[START OF Passage provided]

The climate crisis is very real and in many areas, getting worse. Evidence is all around, from extreme weather across the globe to more frequent forest fires in places such as Australia and the USA, to coastal erosion as sea levels rise.
We all want to do our bit to combat the climate crisis, but how do we know that the latest initiative we are signing up to, or the ‘sustainable’ product we have just bought, is not an example of corporate ‘greenwashing’?
Greenwashing is the practice of making false claims that your company or products are environmentally friendly. Purporting to be environmentally friendly despite evidence to the contrary has become a marketing technique in an age when the environment is on everyone’s mind.
Not all companies greenwash, and some instances of greenwashing are far more egregious than others. But all make it that little bit harder for the average consumer to separate fact from fiction when it comes to a company’s green credentials.
Though greenwashing is a modern buzzword, the practice has been around a lot longer than you may think. Perhaps the first instance of greenwashing (though it wasn’t called that at the time) was the ‘Keep America Beautiful’ campaign, launched in 1953.
Ostensibly a campaign to discourage littering, Keep America Beautiful was actually launched by the biggest drinks companies in America. It was an attempt to stave off regulation of plastic drinks bottles, and shift the blame for the mountains of plastic waste generated every year onto the consumer, rather than the manufacturer. They were successful: the legislation did not pass, and 100.7 billion plastic bottles were produced in the USA in 2014 alone!
Today, greenwashing takes many forms, and companies big and small engage in it.
Fossil fuel companies are perhaps the worst offenders. One major fossil fuel company’s high-profile marketing campaign sought to highlight its low carbon credentials and investment in renewable energy. However, though the company has invested $3.2 billion into clean energy research and development since 2016, it has pumped $84 billion into its existing oil and gas interests. Fossil fuel multinationals are some of the world’s biggest polluters, both directly and indirectly, and Climate Earth called this company’s greenwashing campaign a “great deception” in 2021.

[END OF Passage provided]
[START OF Source data]

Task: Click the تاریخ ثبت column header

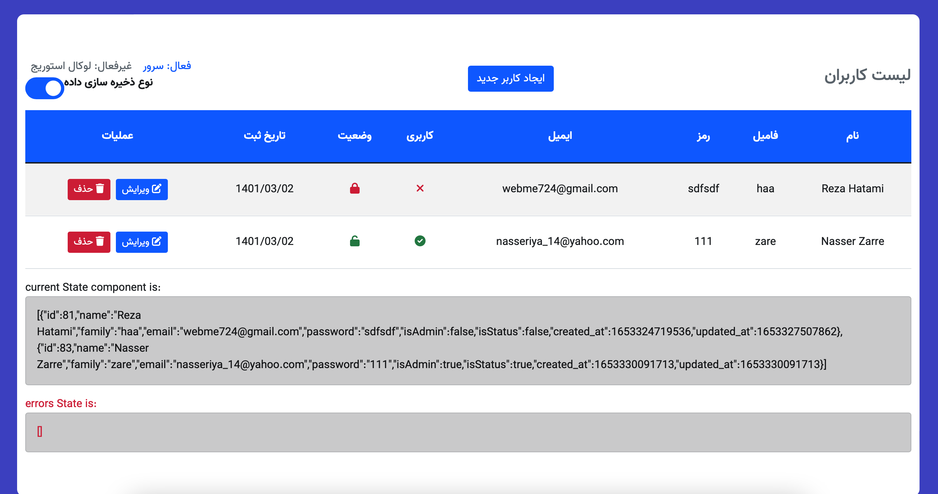Action: coord(264,136)
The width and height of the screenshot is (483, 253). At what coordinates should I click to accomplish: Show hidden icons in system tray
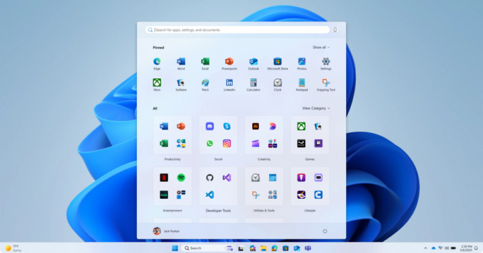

[END OF Source data]

## Exercise instructions
1 - List every year mentioned in the greenwashing article.
2 - Condense the paragraph of the greenwashing article that begins "Ostensibly a campaign to discourage littering" into a short bulleted list that keeps its main facts.
3 - Extend the greenwashing article by continuing it from the point where it stops.

## The responses
1 - 1953, 2014, 2016, 2021

2 -
- Keep America Beautiful presented itself as an anti-littering campaign but was launched by America's biggest drinks companies.
- Its aim was to stave off regulation of plastic drinks bottles and shift blame for plastic waste from manufacturers to consumers.
- It succeeded: the legislation did not pass.
- In 2014 alone, 100.7 billion plastic bottles were produced in the USA.

3 -
But it’s not just the biggest companies in the world that engage in such behaviours. The smallest start-ups can be guilty, even if their greenwashing activities are done with the best of intentions. Perhaps the most common example of this is in ‘carbon offsetting’ activities. These are particularly prevalent among brands that market themselves as being environmentally conscious. They may pledge to plant a tree for every one of their products sold, and even produce infographics or social media posts to show how many trees they have planted.
The problem with this is that, by convincing their customers that the carbon is to be ‘offset’, they are encouraging them to commit to a bigger carbon footprint by purchasing more and more. Even if the amount of carbon used to create (for example) a T-shirt was offset by the planting of one or more trees, there is still the carbon used in the packaging, transporting and delivering the T-shirt to its buyer. None of this can be standardised and reliably offset, as any one company’s customers could be spread all across the country or even the world.
Which brings us to the tech industry, and our growing reliance on inter-connected devices to power modern infrastructure and our online society. Though many companies greenwash by claiming their battery-powered devices are great for the environment, or that devices are made with ‘sustainable’ materials, our modern consumption of IT and telecommunications devices creates huge amounts of waste.
‘E-waste’, as it has been dubbed, is one of the most rapidly-growing problems that the world faces today. According to The World Counts, which keeps track of the issue, we generate around 50 million tonnes of e-waste every year. This is equivalent to throwing away 1,000 laptops every single second. The material value of this waste is worth at least £50 billion per annum.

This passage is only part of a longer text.